What the exercise asks:
Print each entry as it appears. Images stay out of the copy.
┌──
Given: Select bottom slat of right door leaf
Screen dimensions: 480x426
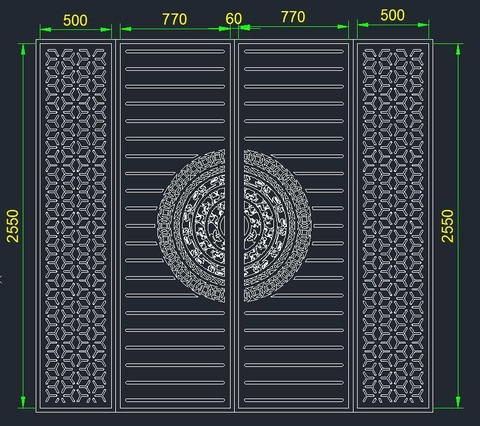Looking at the screenshot, I should [294, 400].
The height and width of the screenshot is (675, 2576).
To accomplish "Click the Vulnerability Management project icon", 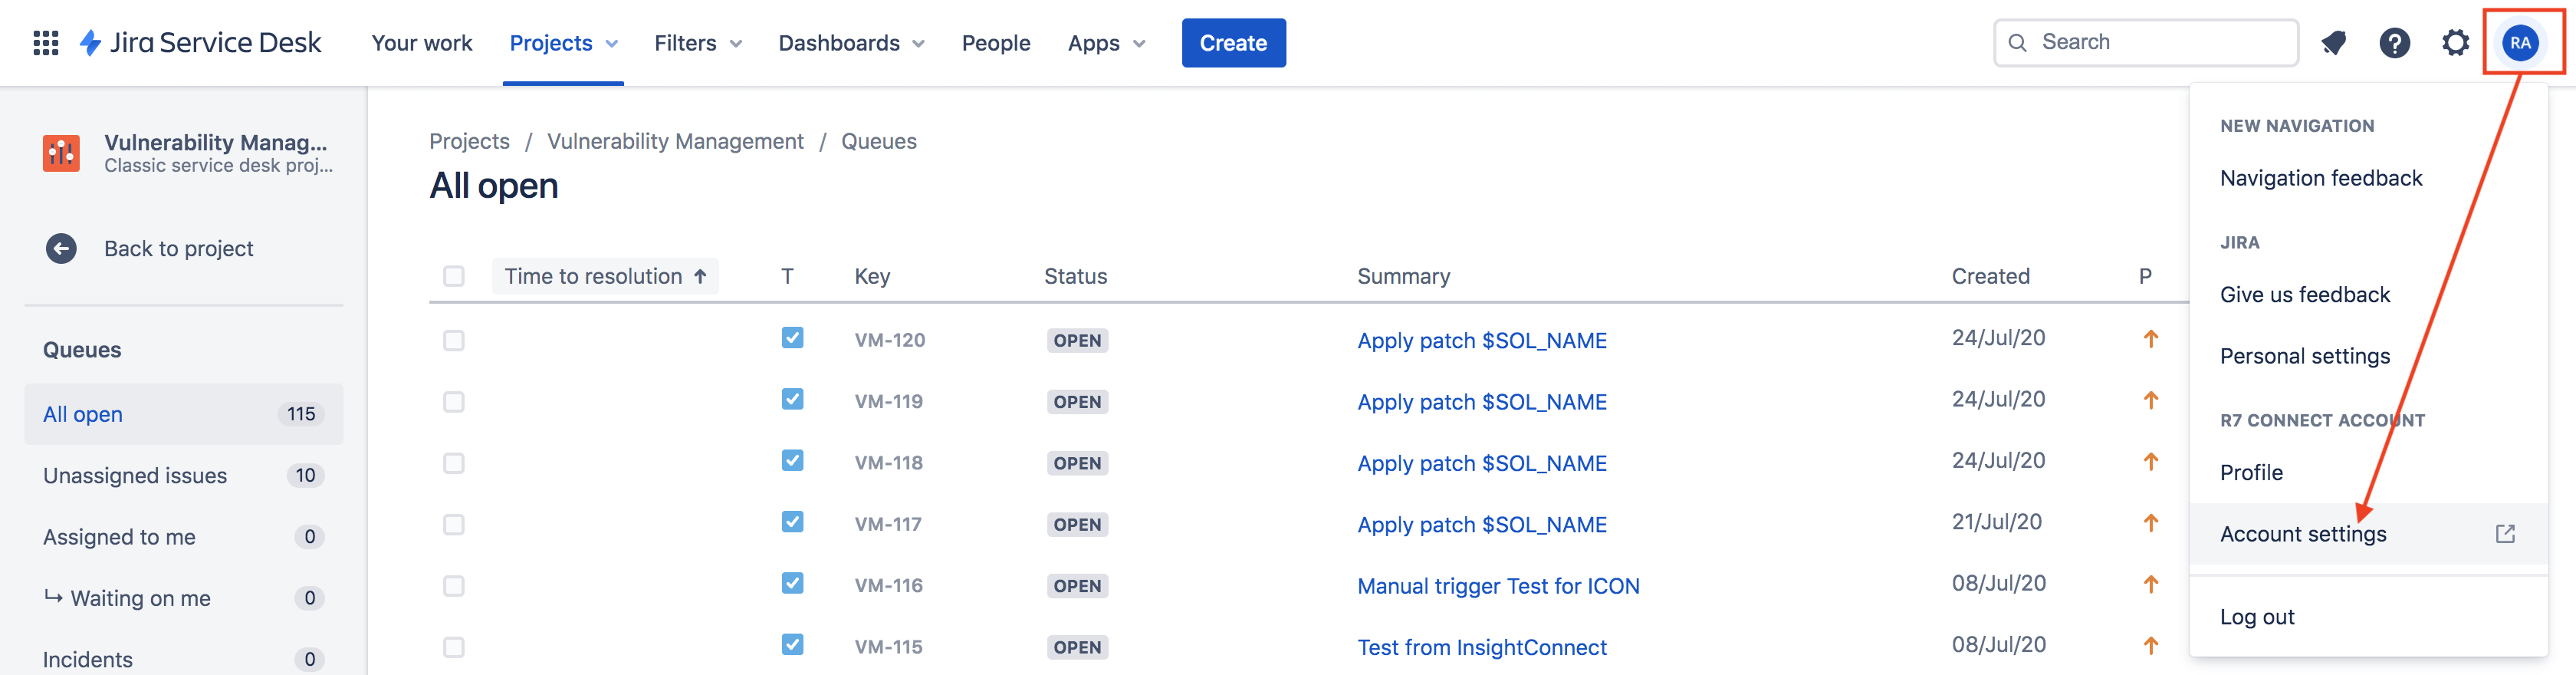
└──
Output for this task:
Given: Select bottom slat of right door leaf
Screen dimensions: 480x426
Looking at the screenshot, I should [294, 400].
The height and width of the screenshot is (675, 2576).
To accomplish "Click the Vulnerability Management project icon", 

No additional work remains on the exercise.